» Task instructions
Write the listing out once more, with every line exactly as it stands.

» Provided records
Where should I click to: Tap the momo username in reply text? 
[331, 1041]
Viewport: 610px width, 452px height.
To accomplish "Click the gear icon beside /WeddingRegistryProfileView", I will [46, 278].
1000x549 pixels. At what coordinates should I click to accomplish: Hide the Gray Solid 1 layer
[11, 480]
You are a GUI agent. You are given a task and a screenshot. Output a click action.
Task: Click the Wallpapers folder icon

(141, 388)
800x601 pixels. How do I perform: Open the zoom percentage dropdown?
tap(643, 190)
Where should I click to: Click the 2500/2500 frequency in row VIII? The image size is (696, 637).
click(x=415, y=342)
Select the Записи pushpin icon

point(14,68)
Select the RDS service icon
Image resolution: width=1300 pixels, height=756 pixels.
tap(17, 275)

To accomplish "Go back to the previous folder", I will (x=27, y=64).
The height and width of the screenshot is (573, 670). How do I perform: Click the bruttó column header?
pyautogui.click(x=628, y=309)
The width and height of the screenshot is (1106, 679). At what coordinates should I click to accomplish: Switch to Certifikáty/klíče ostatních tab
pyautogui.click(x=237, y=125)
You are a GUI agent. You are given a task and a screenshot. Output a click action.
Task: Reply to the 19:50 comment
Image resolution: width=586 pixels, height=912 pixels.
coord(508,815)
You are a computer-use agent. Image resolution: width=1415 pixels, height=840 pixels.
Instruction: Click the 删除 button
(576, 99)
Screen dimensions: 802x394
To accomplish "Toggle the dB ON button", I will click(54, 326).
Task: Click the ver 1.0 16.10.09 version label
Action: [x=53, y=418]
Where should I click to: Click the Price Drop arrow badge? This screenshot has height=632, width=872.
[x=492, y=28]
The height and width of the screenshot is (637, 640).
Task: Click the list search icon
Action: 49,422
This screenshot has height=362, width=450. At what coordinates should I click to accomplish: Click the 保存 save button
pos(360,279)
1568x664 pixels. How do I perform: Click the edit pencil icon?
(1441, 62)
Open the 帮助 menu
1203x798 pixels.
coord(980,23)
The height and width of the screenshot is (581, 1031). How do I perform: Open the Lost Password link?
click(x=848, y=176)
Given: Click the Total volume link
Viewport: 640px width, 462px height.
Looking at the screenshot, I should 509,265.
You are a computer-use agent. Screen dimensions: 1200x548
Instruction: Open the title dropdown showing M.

» Reply to the exercise
Where should I click to: Tap the momo username in reply text? 
[331, 1041]
Viewport: 610px width, 452px height.
To accomplish "Click the gear icon beside /WeddingRegistryProfileView", I will [46, 278].
1000x549 pixels. At what coordinates should I click to accomplish: Hide the Gray Solid 1 layer
[11, 480]
You are a GUI agent. You are given a task and a screenshot. Output a click action.
Task: Click the Wallpapers folder icon

(141, 388)
800x601 pixels. How do I perform: Open the zoom percentage dropdown?
tap(643, 190)
Where should I click to: Click the 2500/2500 frequency in row VIII? The image size is (696, 637).
click(x=415, y=342)
Select the Записи pushpin icon

point(14,68)
Select the RDS service icon
Image resolution: width=1300 pixels, height=756 pixels.
tap(17, 275)

To accomplish "Go back to the previous folder", I will (x=27, y=64).
The height and width of the screenshot is (573, 670). How do I perform: Click the bruttó column header?
pyautogui.click(x=628, y=309)
The width and height of the screenshot is (1106, 679). At what coordinates should I click to accomplish: Switch to Certifikáty/klíče ostatních tab
pyautogui.click(x=237, y=125)
You are a GUI agent. You are given a task and a screenshot. Output a click action.
Task: Reply to the 19:50 comment
Image resolution: width=586 pixels, height=912 pixels.
coord(508,815)
You are a computer-use agent. Image resolution: width=1415 pixels, height=840 pixels.
Instruction: Click the 删除 button
(576, 99)
Screen dimensions: 802x394
To accomplish "Toggle the dB ON button", I will click(54, 326).
Task: Click the ver 1.0 16.10.09 version label
Action: [x=53, y=418]
Where should I click to: Click the Price Drop arrow badge? This screenshot has height=632, width=872.
[x=492, y=28]
The height and width of the screenshot is (637, 640).
Task: Click the list search icon
Action: 49,422
This screenshot has height=362, width=450. At what coordinates should I click to accomplish: Click the 保存 save button
pos(360,279)
1568x664 pixels. How do I perform: Click the edit pencil icon?
(1441, 62)
Open the 帮助 menu
1203x798 pixels.
coord(980,23)
The height and width of the screenshot is (581, 1031). How do I perform: Open the Lost Password link?
click(x=848, y=176)
Given: Click the Total volume link
Viewport: 640px width, 462px height.
Looking at the screenshot, I should 509,265.
You are a computer-use agent. Screen dimensions: 1200x548
Instruction: Open the title dropdown showing M.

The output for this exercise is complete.